→ **What you need to do**:
Each line of the data below should be repeated exactly.

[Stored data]
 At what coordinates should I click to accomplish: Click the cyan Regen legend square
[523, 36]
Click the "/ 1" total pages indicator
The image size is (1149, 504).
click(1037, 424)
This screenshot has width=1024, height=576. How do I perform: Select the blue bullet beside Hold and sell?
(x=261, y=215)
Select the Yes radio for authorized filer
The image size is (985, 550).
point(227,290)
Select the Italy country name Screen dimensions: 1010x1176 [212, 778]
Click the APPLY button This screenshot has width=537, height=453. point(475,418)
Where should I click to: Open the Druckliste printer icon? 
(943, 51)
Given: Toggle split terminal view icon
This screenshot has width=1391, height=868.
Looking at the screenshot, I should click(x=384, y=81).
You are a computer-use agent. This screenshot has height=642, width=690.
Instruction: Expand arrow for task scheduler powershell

→ **Result**:
 At what coordinates should I click to accomplish: Click the cyan Regen legend square
[523, 36]
Click the "/ 1" total pages indicator
The image size is (1149, 504).
click(1037, 424)
This screenshot has width=1024, height=576. How do I perform: Select the blue bullet beside Hold and sell?
(x=261, y=215)
Select the Yes radio for authorized filer
The image size is (985, 550).
point(227,290)
Select the Italy country name Screen dimensions: 1010x1176 [212, 778]
Click the APPLY button This screenshot has width=537, height=453. point(475,418)
Where should I click to: Open the Druckliste printer icon? 
(943, 51)
Given: Toggle split terminal view icon
This screenshot has width=1391, height=868.
Looking at the screenshot, I should click(x=384, y=81).
You are a computer-use agent. This screenshot has height=642, width=690.
Instruction: Expand arrow for task scheduler powershell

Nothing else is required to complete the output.